→ WHAT THE TASK ASKS:
Pick out each line in the records that contains the string "Open", and copy those lines out in full. Case counts.

= = = = =

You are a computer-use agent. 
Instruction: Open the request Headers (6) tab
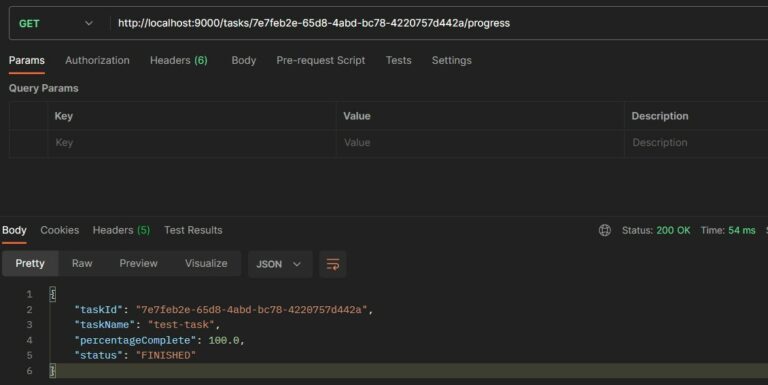click(x=179, y=60)

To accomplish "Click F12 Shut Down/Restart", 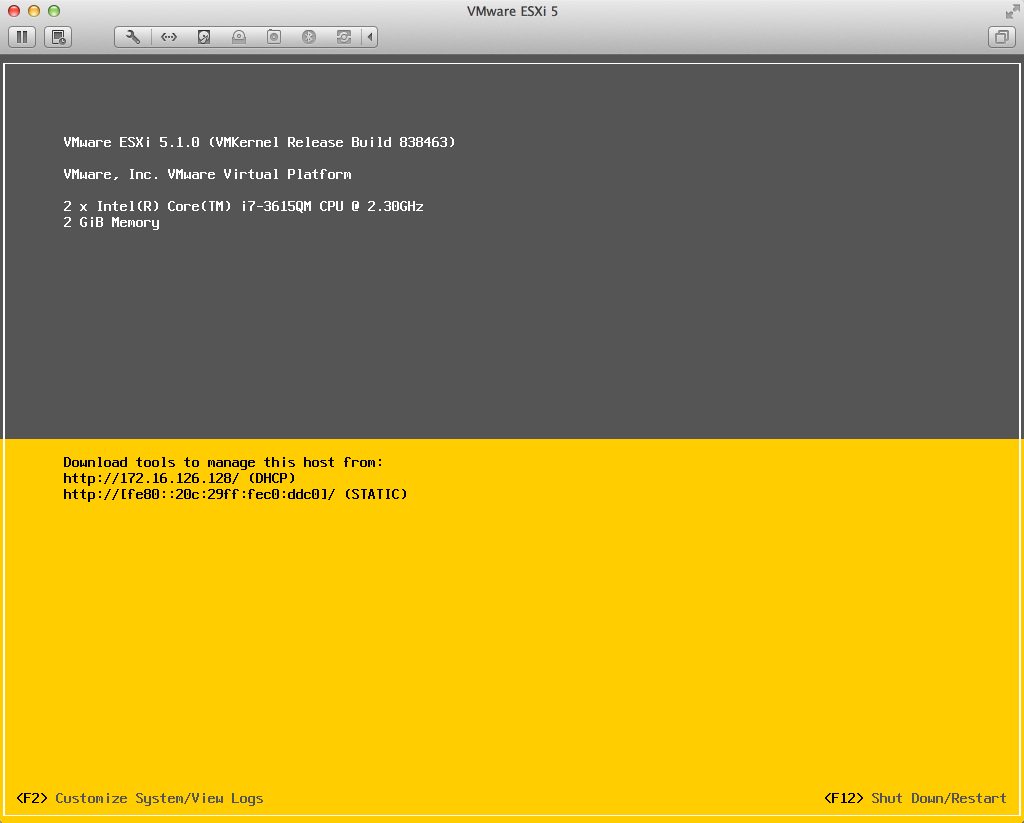I will 915,798.
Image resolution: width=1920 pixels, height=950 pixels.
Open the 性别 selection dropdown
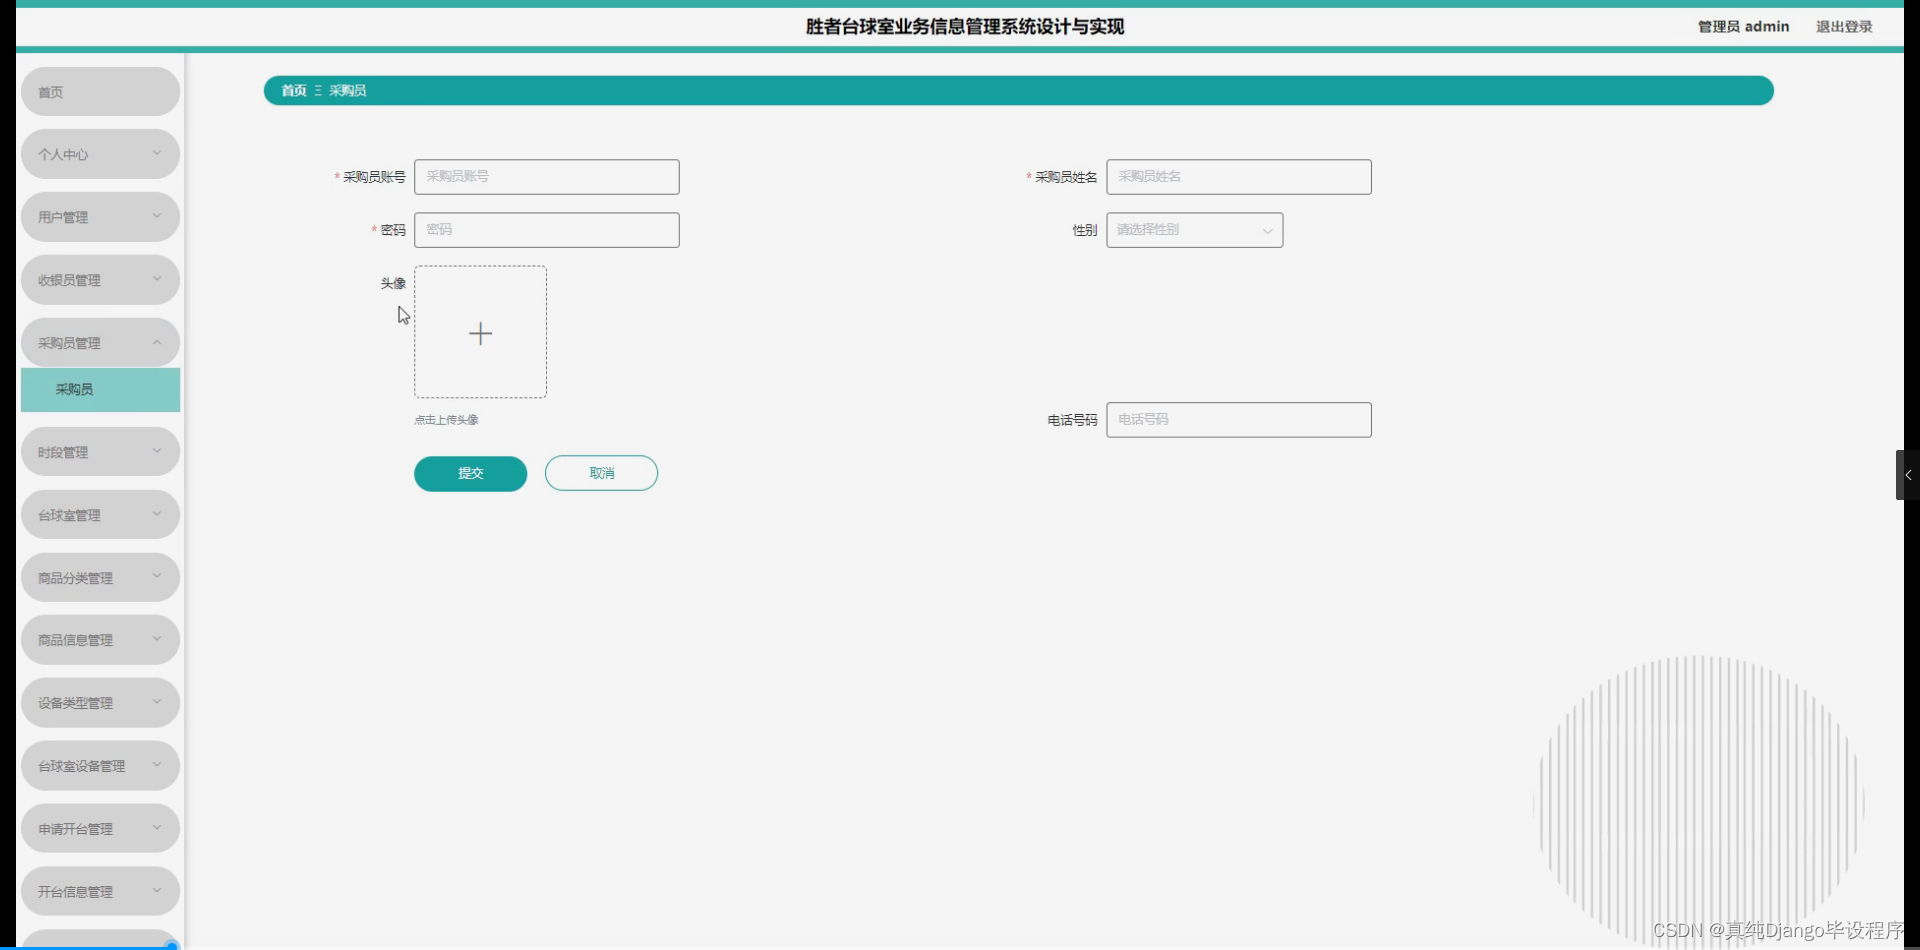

= = = = =

→ TASK SOLUTION:
Instruction: Open the request Headers (6) tab
Open the 性别 selection dropdown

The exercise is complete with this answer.